(1.) This appeal arises out of a suit for rectification of a kobala or in the alternative for refund of proportionate consideration together with damages. The kobala in question differs from the bainama on which it purports to be based, both in respect of the total area of land conveyed and in respect of the northern boundary of that land. The learned Munsif who tried the suit held that there had been no mistake or fraud in the matter of the conveyance, and that the northern boundary had been changed with the knowledge of both parties.
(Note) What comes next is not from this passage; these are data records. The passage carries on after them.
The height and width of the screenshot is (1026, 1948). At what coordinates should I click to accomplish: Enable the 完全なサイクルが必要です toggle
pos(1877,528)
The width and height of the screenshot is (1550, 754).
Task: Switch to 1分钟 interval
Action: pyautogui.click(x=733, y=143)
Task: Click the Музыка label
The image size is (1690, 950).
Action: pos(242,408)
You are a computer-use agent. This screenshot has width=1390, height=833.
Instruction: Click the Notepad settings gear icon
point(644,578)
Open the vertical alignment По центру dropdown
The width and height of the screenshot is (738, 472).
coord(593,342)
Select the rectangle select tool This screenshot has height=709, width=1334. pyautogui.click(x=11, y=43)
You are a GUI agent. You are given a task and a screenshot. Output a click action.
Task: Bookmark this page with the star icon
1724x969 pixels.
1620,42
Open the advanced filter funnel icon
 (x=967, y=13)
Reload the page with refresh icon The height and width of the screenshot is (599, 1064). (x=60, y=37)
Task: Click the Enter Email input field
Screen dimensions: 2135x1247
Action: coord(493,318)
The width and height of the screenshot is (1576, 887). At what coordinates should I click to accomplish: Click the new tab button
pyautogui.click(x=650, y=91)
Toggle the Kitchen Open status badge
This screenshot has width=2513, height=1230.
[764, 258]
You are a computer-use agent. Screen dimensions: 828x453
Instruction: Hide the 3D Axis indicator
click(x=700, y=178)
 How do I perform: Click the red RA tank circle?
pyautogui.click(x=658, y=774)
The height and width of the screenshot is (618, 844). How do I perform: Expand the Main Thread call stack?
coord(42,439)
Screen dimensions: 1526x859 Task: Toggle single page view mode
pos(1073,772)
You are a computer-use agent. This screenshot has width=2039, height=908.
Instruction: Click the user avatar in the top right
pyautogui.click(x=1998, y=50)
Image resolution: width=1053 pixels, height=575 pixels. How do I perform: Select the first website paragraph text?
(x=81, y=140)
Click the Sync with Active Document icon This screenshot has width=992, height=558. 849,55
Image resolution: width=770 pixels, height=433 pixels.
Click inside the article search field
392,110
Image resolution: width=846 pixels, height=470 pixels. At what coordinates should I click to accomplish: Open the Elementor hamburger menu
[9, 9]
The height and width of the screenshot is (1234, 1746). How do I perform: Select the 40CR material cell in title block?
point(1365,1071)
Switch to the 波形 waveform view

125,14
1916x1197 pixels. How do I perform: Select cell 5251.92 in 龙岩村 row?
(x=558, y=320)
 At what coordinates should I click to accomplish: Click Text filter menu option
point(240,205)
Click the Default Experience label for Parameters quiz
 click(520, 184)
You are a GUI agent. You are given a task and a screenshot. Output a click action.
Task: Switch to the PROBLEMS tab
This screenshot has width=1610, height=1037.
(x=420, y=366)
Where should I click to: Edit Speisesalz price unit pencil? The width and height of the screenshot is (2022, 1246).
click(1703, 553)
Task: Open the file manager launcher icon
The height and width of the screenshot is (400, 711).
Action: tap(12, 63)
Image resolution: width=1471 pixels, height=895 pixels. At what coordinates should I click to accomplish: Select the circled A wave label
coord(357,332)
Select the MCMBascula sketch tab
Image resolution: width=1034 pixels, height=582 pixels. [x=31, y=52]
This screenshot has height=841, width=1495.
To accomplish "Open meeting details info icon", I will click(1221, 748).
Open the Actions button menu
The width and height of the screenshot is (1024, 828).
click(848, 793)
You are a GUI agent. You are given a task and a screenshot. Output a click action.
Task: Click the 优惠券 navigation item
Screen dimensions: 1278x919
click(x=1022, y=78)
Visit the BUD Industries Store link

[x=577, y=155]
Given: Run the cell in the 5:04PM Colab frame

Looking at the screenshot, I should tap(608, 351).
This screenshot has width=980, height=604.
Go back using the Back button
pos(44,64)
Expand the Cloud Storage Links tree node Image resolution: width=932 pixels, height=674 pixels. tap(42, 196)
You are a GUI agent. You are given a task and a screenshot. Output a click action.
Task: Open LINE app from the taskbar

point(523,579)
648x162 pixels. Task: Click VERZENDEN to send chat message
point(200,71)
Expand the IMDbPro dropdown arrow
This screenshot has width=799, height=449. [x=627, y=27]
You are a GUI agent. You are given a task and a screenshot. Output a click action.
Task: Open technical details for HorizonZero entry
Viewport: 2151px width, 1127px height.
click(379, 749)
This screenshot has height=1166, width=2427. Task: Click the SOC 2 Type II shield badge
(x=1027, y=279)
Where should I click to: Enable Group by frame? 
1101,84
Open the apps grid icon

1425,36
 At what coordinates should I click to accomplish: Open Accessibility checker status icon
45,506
The learned Munsif further found that there was some deficiency in the area of the land actually conveyed but that having regard to the terms of the kabuliyat and the manner in which the plaint was framed, the plaintiff was not entitled to any refund or damages, and he accordingly dismissed the suit.
(2.) The learned Subordinate Judge who heard the appeal agreed with the learned Munsif in holding that there bid been no mistake or fraud, and that the alteration in the area and in the boundaries had been acquiesced in by the plaintiff in order to make the conveyance conform to the defendant's title deed. On these findings the learned Subordinate Judge ought, in my opinion, to have dismissed the appeal preferred by the plaintiff for, as the learned Munsif rightly observed, the plaintiff had no case for rectification once it had been held that the northern boundary and the area had been changed with the knowledge and consent of both the parties. The learned Subordinate Judge however instead of dismissing the appeal for the reasons indicated above, proceeded to consider whether there ought not to be some rectification of the kobala in respect of the southern boundary, though no foundation for such rectification had been laid id the plaint. In this the learned Subordinate Judge was, in my opinion, clearly wrong, for the suit as framed, related only to the, rectification of the northern boundary. The learned Subordinate Judge next proceeded to consider whether the plaintiff had actually got possession of the whole of the area intended to be conveyed. That question was in my opinion entirely outside the scope of the suit, the question for decision being whether the kobala was a correct expression of the intention of the parties and of the agreement entered into between them, and not whether the plaintiff had or had not actually got possession in pursuance of that agreement.
(3.) On a consideration, of the first point indicated above, the learned Subordinate Judge, holding that there had been a distinct understanding between the parties that any deficiency in the land conveyed by the kobala, as compared with the land specified in the agreement for sale should be made up by the defendant, directed the defendant to execute a separate conveyance in respect of a strip of land to the south of the kobala land, and on a consideration of the second point, the learned Subordinate Judge further ordered the defendant to pay the plaintiff a certain sum as compensation for the deficit area. Both these matters were, in my opinion, quite outside the scope of the suit, and the orders made by the learned Subordinate Judge in respect of these matters must therefore be set aside. The result is that the appeal is allowed with costs throughout and the judgment and decree of the lower appellate Court are set aside and those of the trial Court are restored.